Rose had very little arrogance, but all women who have been loved must have some. Surely he who was so much her lover could not have left her so soon?

She remembered that when she had said to her mother, “But I could never leave Léon,” Mrs. Pinsent had made no direct response. Her mother had realized that that wasn’t the only question. How had she realized this? Had her father ever--? Rose buried her face in her hands and wept bitterly. “Oh, poor mother!” she murmured, “poor mother!” She could not see herself as wholly poor yet.

And then she remembered Léon’s face as he passed her, his sad, ashamed face, and she knew now why he had left her; but that he did not want to leave her.

She sat up very straight and stopped crying when she realized this.

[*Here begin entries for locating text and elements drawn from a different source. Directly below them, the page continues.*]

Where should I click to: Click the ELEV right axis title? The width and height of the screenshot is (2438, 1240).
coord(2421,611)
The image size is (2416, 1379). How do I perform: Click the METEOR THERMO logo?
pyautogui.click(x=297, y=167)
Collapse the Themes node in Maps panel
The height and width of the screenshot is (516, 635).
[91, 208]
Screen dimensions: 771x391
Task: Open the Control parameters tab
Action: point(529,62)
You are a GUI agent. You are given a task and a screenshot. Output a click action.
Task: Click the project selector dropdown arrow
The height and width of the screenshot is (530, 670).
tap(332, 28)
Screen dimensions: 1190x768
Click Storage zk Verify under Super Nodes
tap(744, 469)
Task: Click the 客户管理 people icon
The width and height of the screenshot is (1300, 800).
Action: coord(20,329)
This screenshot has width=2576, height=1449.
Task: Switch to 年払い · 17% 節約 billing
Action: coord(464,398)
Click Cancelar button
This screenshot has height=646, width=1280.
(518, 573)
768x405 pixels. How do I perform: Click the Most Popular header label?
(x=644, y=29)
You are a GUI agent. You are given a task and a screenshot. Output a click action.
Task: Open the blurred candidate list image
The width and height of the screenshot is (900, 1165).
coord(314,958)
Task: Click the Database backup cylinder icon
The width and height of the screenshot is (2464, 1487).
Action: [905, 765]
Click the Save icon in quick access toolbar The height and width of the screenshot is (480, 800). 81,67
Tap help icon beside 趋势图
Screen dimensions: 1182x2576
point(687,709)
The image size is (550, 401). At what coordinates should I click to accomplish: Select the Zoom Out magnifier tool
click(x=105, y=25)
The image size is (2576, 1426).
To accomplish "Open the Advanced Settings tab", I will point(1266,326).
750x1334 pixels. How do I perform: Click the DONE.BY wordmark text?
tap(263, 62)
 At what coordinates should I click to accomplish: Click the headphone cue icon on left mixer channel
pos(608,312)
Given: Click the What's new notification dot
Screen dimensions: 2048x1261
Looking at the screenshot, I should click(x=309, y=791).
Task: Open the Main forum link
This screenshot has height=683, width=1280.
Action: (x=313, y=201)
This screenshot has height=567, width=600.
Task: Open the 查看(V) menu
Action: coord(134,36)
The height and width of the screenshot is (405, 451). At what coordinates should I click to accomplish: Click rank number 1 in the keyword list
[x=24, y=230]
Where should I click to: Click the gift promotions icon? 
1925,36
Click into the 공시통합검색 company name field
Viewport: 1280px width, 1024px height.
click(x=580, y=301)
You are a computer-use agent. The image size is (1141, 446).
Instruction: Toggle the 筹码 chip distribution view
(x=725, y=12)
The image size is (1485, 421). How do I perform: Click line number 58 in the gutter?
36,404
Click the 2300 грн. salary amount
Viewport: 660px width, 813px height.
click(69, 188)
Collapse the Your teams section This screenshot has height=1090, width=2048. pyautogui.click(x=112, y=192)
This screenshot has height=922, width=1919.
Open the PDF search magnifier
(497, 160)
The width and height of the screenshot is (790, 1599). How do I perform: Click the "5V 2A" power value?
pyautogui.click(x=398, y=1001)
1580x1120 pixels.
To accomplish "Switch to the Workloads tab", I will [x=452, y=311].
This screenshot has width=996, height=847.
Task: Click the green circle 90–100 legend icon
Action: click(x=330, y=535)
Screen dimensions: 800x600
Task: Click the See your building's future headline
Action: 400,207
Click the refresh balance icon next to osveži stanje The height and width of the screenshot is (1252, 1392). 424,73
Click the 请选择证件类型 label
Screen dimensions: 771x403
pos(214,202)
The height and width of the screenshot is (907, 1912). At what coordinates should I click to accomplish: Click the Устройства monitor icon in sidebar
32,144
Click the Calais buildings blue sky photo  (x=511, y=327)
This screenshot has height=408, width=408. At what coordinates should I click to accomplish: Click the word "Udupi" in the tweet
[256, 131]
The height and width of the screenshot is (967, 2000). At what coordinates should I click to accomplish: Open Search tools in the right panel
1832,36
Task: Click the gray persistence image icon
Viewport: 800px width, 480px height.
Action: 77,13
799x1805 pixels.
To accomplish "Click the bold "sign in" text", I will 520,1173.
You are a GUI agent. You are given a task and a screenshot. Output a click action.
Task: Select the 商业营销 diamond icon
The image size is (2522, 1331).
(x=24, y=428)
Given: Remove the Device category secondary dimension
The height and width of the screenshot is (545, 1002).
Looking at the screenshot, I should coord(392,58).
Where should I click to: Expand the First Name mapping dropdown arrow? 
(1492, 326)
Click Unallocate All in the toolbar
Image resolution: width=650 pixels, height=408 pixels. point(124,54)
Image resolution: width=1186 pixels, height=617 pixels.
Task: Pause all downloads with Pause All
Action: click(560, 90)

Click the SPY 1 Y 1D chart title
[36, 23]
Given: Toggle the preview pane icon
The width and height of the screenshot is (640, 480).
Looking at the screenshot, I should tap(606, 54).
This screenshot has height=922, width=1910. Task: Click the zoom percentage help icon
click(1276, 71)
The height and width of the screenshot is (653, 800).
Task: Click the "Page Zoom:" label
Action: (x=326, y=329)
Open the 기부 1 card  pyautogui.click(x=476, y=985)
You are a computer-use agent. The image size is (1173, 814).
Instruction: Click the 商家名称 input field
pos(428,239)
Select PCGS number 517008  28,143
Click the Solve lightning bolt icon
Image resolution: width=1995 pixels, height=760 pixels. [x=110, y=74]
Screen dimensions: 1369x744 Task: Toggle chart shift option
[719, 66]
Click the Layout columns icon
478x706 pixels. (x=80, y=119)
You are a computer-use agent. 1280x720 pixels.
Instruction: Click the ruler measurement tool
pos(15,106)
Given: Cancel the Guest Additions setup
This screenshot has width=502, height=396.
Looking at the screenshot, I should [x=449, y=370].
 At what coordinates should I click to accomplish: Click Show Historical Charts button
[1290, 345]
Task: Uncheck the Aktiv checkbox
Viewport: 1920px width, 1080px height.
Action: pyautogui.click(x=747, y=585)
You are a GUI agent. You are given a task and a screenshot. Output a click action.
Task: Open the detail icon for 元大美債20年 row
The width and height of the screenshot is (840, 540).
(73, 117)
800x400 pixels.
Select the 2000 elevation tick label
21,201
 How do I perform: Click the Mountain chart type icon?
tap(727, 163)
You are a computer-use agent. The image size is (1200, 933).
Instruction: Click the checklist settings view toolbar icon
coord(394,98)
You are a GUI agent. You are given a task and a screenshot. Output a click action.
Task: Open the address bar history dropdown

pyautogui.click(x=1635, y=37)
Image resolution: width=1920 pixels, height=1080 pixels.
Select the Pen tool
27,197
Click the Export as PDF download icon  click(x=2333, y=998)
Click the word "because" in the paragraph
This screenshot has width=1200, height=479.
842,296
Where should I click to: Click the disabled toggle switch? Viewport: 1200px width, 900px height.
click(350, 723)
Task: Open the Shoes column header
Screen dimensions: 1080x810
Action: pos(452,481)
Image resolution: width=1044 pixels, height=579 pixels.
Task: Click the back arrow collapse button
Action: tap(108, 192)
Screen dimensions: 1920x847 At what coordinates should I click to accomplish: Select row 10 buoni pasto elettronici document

She thought it very strange, for she knew quite well that Madame Gérard didn’t love Léon, either. She loved her own husband, Rose had seen this; she knew it as if it were in the multiplication table; but she couldn’t think of Madame Gérard now, she wasn’t her business. Léon was her business. She must understand, why he had done this thing. It wasn’t any use being silly and just crying, then it might happen again, and it should never happen again; she wasn’t going to have Léon looking ashamed twice.

From the first what wrung her heart was that Léon would feel it so! He had meant to be such a help, he nearly had been, and if he hadn’t been wasn’t it because Rose had failed him? She hadn’t meant to fail him of course, she had meant just the opposite; but that was before she knew all about everything, and before you know how to mean, meaning isn’t going to be much of a help.

She had thought Léon was strong. He wasn’t strong, but in the rush of her passionate reasoning she carried this feather-weight of disadvantage into the fathomless sea of her love and left it safely there. No, he wasn’t strong--but he was Léon--he was hers.

It was she who should have realized his weakness. She remembered now that once or twice lately he had turned back from his excursions with Madame to suggest that Rose should join them, but she had refused in her foolish pride because she had wanted to prove to him how magnanimous she was. She shouldn’t have done that at all, she shouldn’t have had any pride--and it didn’t matter in the least whether she was magnanimous or not! She should have held him to her by whatever could have kept him there. Tears, if tears were necessary; pity, duty, pleading--anything and everything that would have helped him.

She had been thinking of what he would think of her--not of what he needed in her! She saw now it only mattered what he thought of her in so far as it helped her to save him. Her magnanimity hadn’t saved him. Something less beautiful but more practical might have saved him, her just being, for instance, a little more there.

But he hadn’t lied to her, she came back to that as if it was something on which her heart might rest. Ah! if he had done that she would have known that he no longer loved her!